Elkin commissioners opted not to vote on a proposed rezoning issue for property near the CC Camp Road and U.S. 21 interchange during their December meeting after an adjacent property owner’s family members spoke out on the issue.
Adjacent property owners were sent letters from the town making them aware of the request to rezone property at 111 Van Eaton St. from R-20 Residential to B2 Highway Business and alerting them of the public hearing required for the rezone. But the daughter and son of Katie Smith Hurt, who owns the property directly west of 111 Van Eaton, which is owned by Daniel Hayes, said Hurt never received the notice from the town.
Planning Director George Crater said he wasn’t aware the notice did not reach Hurt, or her children, who are powers of attorney, until the Friday prior to the Dec. 11 town meeting during which the commissioners’ public hearing was held.
Elkin’s planning board had discussed the topic of the rezone prior to the Dec. 11 town board meeting, and unanimously recommended the rezone to the commissioners.
Four parcels adjoin the 111 Van Eaton property, Crater explained. According to Surry County Tax Maps, those properties adjacent, with the exception of Hurt’s residential property, are owned by Murphy Oil USA Inc. and PET LLC, a company registered with the NC Secretary of State as being operated by Fred Eidson, Jack Partin and the Rachel Boyles Trust.
PET LLC had petitioned the town and received approval to rezone property at 124 Van Eaton St. in October of this year.
While property owner Hayes is the petitioner for the 111 Van Eaton rezone, Mr. Wilson, Hurt’s son, alleged that the rezone was being requested because Hayes was selling his property to Jack Partin with PET.

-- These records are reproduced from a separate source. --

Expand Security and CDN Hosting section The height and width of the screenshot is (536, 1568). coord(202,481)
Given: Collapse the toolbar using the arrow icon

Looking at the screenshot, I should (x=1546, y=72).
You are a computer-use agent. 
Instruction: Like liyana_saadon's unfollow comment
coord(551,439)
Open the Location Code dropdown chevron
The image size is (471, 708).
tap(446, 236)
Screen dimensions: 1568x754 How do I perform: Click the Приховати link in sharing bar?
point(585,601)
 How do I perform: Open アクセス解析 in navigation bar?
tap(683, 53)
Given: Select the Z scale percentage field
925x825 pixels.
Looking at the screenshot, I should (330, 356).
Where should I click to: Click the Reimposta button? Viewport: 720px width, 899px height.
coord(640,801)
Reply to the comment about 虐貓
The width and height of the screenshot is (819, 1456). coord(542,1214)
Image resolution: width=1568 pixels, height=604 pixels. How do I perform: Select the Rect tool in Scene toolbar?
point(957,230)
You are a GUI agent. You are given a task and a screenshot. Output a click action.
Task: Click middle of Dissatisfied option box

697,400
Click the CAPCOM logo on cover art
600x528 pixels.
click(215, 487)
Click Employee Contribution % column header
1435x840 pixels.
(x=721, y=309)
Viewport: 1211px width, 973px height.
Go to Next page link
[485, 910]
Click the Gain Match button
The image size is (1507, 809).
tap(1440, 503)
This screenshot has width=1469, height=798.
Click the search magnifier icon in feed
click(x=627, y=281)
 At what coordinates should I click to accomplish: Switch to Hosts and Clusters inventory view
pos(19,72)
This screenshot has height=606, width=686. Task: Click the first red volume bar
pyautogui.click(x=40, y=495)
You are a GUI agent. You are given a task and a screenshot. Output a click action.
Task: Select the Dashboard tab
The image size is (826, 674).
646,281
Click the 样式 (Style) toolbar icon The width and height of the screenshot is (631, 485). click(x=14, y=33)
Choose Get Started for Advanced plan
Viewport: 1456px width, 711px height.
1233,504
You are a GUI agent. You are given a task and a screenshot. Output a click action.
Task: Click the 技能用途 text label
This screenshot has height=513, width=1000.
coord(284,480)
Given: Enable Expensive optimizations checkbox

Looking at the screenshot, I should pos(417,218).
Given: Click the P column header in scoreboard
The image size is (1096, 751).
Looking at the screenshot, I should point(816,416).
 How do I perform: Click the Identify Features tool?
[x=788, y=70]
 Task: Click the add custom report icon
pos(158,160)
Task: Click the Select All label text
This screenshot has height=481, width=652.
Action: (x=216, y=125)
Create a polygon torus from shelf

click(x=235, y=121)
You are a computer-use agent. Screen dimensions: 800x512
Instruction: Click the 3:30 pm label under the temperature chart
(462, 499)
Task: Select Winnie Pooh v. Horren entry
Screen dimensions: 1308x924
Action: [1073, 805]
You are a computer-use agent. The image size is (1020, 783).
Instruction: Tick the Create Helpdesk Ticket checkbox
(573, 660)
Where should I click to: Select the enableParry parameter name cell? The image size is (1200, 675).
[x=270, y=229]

“They’ve been after my mother’s property for years, so they can build businesses on it so you bring more revenue to the town of Elkin,” said Wilson, when he was asked multiple times by Mayor Sam Bishop and the commissioners if he was in favor of or against the rezoning. “You’re not looking at who you hurt, who you’re going to uproot, you see.
“We as a family have been living at that property for years, and now all of a sudden over the years people has been bugging us about and we said we didn’t want to sell, and we continue to be bugged about it,” he said. “Only thing we’re asking is that we don’t want you to try to come in on our property until we decide whether or not we want to sell.”
Wilson said, “Jack Partin has been after our property for years.”
Crater said he wasn’t aware whether there was a purchase contract between Hayes and Partin for the 111 Van Eaton St. property adjacent to Hurt’s land, but said Hayes was the one requesting the rezone.
“The property belongs to Danny Hayes at this time,” Crater said to the board.
“Jack Partin is buying it,” Wilson said. “It comes down to Jack Partin is buying the property, Jack Partin wanted it rezoned because they want to build, the way I’ve understood and heard, they want to build a Hardee’s on one side and something else on the other end.
“To me, something is not coming out truthful. Why would the property owner selling it ask to have it rezoned?” asked Wilson.
Bishop said that the property owner is in his right to make that request.
“If what you’re saying is true, then he might have a contract that has contingency in it that required the owner presently to obtain the rezone,” said Commissioner Terry Kennedy.
When point blank asked again by Commissioner Skip Whitman if Wilson, speaking for his mother, the property owner, favored the rezoning, Wilson said, “I’m against it.”
Wilson said the trash that is left at the Murphy Express and the noise from the service station were the primary reasons he was against the rezone of the adjacent property at 111 Van Eaton St.
When the public hearing closed, and it came for time for the commissioners to make motions on whether the rezoning met the land use requirements for B-2, the commissioners failed to make any motions.
“I feel the planning board needs to have more conversation with the family,” said Commissioner Cicely McCulloch.
Whitman said, “This is the first time I’ve had a rezone with the adjacent landowner saying they are not in favor. There is no doubt if we rezone, it’s going to impact their lives.”
Wilson told the board, when asked, that they did not receive a letter prior to the planning board’s discussion of the rezoning, so Bishop said he wanted to give the family an opportunity to talk with the planning board.
“I think they need the opportunity to revisit the case,” Whitman said, agreeing.
Bishop told Hurt’s children that they would have a chance to discuss the matter with the planning board at its next meeting, which is scheduled for 6 p.m. on Jan. 29 at Elkin Town Hall.